Jia’s letter to LeEco’s loyalists makes clear that he has to retrench, stirring speculation that he may not close the deal for the television maker Vizio and that the dreams for the car plant in Nevada might dissolve in the desert air.
“Now, our ecosystem strategy must enter a second stage quickly, moving away from cash-burning,” he explained in his letter.
But he insists that last week’s warning was designed to demonstrate his determination to carry on with his vision despite the difficulties ahead. Cutting his own salary to just one yuan, Jia says he will focus on making his businesses work rather than investing in new ones. He is also trying to put a brave face on the cash crisis.

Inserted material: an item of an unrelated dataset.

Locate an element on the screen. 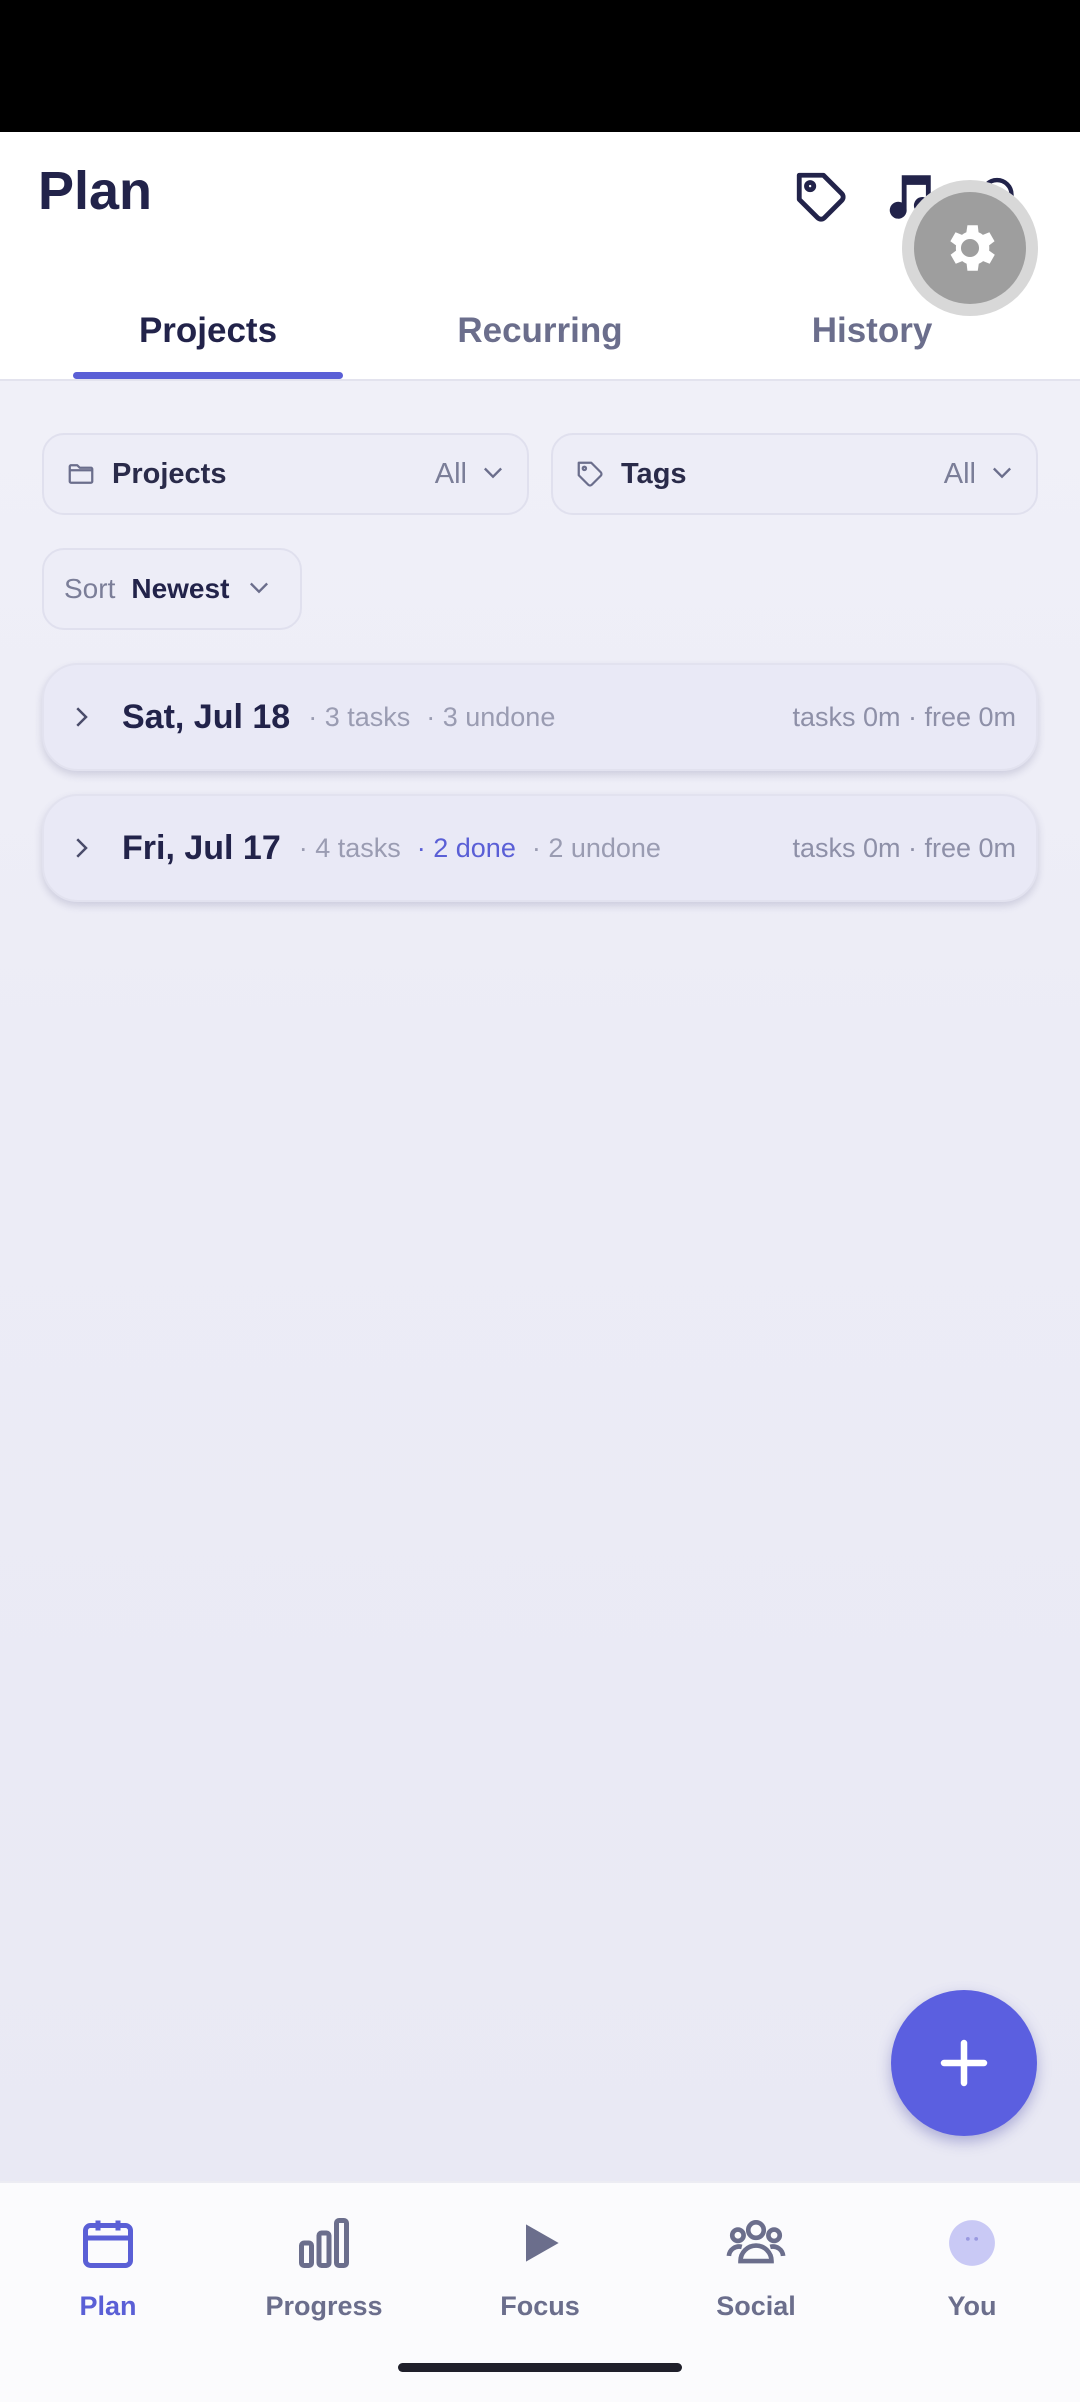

On Tuesday he announced $600 million in emergency funding from former business school classmates, and last weekend he was spotted in Hong Kong’s banking district, posting confidently on his weibo account that LeEco’s cash crunch would be “completely solved in the near future”.
With his flare for drama, Jia felt the need to wonder aloud if his firm would be swallowed up in the “giant waves” of its cash crisis or whether it would “boil the ocean” with the intensity of his new strategy. In his letter, he took a stab at answering the question. “We’ll be progressing in disruption and pain,” he promised his staff – with commendable honesty. But will such a downbeat message motivate his troops? Remember that even when things looked dire in 1940, Churchill balanced his bleak analysis with the promise of sunlit uplands ahead.
Keeping track: LeEco’s Shenzhen-listed unit Leshi Internet Information is one of the private-sector tech firms that might be hoping for a boost from the new Shenzhen trading scheme, as international investors add the counter to their portfolio.
But at the time being investors seem more concerned about a liquidity crisis for Jia Yueting’s ambitious firm.
Leshi shares plunged another 7.85% on Tuesday, a day after the Shenzhen Connect’s commencement. On Wednesday trading in the internet TV operator was suspended altogether. Several Chinese newspapers cited gossip that Jia has been forced to pledge another large chunk of his Leshi stake as collateral for a loan. However, the company’s share price has dipped 40% since July, triggering margin calls and the trading suspension.
According to WIND, a financial data and analysis company, LeEco’s founder and his brother pledged more than 84% of their holdings in Leshi as collateral for more than Rmb10 billion of loans. Meanwhile, another acquisitive Chinese firm we flagged in issue 346 may be wrestling with a potential cash crunch as well. Hong Kong’s Apple Daily says that the aviation conglomerate HNA Group has also pledged stakes in four of its listed units as collateral for loans.